> [SOURCE PASSAGE]
# # #
Recent research published in the Zoonoses journal highlights the need to enhance vaccine efficacy against varicella zoster virus (VZV) infections, which are on the rise. The current in vivo utilization of antigens and adjuvants has been inefficient, limiting immune protection provided by VZV vaccines. Therefore, improving the efficiency of antigen and adjuvant utilization is crucial for boosting VZV vaccine performance.

To address this challenge, researchers developed a co-delivery system using manganese-coordinated lipid nanoparticles (Mn-LNPs). By coordinating palmitic acid with manganese through hydrothermal synthesis and incorporating it into lipid nanoparticles along with VZV glycoprotein E (gE) antigen and CpG adjuvant, the Mn-LNPs were able to enhance VZV vaccine-induced immune responses in a mouse model.

The Mn-LNPs were found to be positively charged spherical particles with a diameter of approximately 270 nm, encapsulating the VZV gE antigen and CpG adjuvant in a specific mass ratio. Compared to traditional aluminium adjuvants, the Mn-LNP co-delivery system significantly boosted VZV gE antigen-specific CD4+ and CD8+ T cell responses, resulting in increased levels of IFN-γ, TNF-α, and IL-2. Additionally, the Mn-LNPs outperformed commercial aluminium adjuvants in enhancing the antigen-specific IgG2b subclass response.

Overall, the Mn-LNP co-delivery system efficiently delivered VZV antigen and CpG adjuvant, leading to a substantial improvement in VZV vaccine-induced T cell responses. This innovative approach shows great promise in enhancing the efficacy of VZV vaccines and combating the increasing prevalence of VZV infections.
# # #
Stored data entries:

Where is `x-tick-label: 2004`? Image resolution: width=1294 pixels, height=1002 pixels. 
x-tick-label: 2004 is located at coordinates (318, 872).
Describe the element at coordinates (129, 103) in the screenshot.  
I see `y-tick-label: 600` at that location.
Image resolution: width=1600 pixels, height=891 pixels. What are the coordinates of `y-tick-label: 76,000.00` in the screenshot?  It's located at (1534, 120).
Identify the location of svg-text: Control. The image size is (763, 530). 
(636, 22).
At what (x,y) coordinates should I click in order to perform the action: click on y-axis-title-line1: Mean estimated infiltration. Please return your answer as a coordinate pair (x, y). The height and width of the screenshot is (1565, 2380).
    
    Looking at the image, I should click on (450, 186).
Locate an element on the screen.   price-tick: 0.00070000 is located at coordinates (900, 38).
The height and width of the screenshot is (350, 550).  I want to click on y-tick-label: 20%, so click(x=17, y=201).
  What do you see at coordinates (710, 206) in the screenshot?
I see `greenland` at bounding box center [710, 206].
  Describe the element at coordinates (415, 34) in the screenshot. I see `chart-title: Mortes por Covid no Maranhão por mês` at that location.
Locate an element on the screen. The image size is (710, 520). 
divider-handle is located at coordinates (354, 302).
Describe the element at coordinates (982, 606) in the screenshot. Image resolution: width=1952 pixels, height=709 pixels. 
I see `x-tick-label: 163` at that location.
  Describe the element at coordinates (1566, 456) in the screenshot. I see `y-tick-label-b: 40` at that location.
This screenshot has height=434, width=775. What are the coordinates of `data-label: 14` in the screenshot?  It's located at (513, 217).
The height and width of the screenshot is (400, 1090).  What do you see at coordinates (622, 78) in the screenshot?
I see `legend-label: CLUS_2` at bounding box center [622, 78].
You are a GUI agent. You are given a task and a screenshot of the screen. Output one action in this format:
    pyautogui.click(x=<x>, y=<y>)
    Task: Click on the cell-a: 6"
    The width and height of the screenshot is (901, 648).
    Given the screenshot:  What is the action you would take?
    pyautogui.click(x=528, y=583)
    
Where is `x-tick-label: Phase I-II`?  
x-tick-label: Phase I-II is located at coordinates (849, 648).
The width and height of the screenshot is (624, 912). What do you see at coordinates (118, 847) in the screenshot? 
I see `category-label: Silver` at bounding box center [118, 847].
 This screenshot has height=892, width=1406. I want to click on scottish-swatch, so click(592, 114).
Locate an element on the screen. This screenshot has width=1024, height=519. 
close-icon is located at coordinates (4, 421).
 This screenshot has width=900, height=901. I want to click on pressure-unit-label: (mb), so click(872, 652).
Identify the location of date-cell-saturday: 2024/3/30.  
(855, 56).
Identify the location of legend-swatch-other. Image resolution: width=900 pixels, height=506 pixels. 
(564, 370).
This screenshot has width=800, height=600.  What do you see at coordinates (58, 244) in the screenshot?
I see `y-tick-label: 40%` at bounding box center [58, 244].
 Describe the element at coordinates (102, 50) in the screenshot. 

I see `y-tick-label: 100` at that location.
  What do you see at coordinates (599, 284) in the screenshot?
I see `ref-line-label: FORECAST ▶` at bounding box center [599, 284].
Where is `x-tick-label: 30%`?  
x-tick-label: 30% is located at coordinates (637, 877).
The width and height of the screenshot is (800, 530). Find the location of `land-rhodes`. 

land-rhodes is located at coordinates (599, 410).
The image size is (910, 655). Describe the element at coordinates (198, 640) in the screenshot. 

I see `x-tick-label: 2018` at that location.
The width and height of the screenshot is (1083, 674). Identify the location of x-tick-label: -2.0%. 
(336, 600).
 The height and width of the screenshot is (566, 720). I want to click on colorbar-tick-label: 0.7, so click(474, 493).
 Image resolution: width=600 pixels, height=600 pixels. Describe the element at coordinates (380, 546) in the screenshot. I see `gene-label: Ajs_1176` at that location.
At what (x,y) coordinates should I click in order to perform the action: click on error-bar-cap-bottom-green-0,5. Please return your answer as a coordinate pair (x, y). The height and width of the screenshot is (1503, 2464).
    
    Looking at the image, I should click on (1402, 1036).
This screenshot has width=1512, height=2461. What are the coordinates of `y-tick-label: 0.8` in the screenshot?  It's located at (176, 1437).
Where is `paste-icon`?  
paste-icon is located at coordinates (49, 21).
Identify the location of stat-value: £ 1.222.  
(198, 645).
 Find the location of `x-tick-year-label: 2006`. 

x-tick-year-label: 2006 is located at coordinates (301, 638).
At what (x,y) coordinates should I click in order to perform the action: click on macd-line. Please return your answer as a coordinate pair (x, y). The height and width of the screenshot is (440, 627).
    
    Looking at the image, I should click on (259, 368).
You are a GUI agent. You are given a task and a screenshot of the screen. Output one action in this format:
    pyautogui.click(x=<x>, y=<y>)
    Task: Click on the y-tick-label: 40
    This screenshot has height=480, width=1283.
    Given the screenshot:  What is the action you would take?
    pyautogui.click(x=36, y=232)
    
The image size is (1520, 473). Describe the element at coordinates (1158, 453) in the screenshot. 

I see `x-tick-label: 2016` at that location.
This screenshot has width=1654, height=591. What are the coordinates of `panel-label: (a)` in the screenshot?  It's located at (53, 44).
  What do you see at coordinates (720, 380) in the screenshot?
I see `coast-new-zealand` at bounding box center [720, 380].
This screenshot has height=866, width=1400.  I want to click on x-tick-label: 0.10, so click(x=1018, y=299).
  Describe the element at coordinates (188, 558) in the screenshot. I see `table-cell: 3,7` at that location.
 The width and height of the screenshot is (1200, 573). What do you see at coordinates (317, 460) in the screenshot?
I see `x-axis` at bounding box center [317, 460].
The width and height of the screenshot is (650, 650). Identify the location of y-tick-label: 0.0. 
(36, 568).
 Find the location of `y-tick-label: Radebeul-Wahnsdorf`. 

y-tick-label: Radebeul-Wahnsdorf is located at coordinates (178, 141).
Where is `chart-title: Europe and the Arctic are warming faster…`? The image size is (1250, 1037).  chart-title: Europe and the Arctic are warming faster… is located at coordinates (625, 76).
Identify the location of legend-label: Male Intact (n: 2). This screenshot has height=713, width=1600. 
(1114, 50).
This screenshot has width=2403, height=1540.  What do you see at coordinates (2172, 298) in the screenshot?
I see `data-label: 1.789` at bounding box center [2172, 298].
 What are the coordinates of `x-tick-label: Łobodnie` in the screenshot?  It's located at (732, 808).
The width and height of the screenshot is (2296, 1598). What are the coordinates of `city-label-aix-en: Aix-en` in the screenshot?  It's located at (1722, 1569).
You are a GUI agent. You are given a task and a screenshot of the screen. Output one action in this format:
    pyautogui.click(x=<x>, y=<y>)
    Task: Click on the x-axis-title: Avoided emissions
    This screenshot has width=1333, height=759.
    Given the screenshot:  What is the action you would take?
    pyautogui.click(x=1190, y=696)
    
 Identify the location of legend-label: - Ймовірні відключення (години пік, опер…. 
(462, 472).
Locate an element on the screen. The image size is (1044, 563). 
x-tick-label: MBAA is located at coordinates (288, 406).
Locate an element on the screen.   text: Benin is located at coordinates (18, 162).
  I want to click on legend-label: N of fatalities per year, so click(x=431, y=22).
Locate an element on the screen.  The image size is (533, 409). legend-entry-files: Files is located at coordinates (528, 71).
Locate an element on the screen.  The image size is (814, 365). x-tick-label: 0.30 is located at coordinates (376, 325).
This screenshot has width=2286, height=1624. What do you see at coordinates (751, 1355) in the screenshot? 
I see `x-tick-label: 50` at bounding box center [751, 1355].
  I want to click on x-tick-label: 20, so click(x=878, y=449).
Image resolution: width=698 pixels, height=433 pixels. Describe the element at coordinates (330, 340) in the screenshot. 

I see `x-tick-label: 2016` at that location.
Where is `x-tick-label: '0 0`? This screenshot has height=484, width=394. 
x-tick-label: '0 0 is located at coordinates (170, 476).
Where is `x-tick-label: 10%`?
# # #
> [ACTIVITY] What approximate diameter does the passage on the varicella zoster vaccine study give for the Mn-LNPs?

> [EXPECTED OUTPUT] About 270 nm.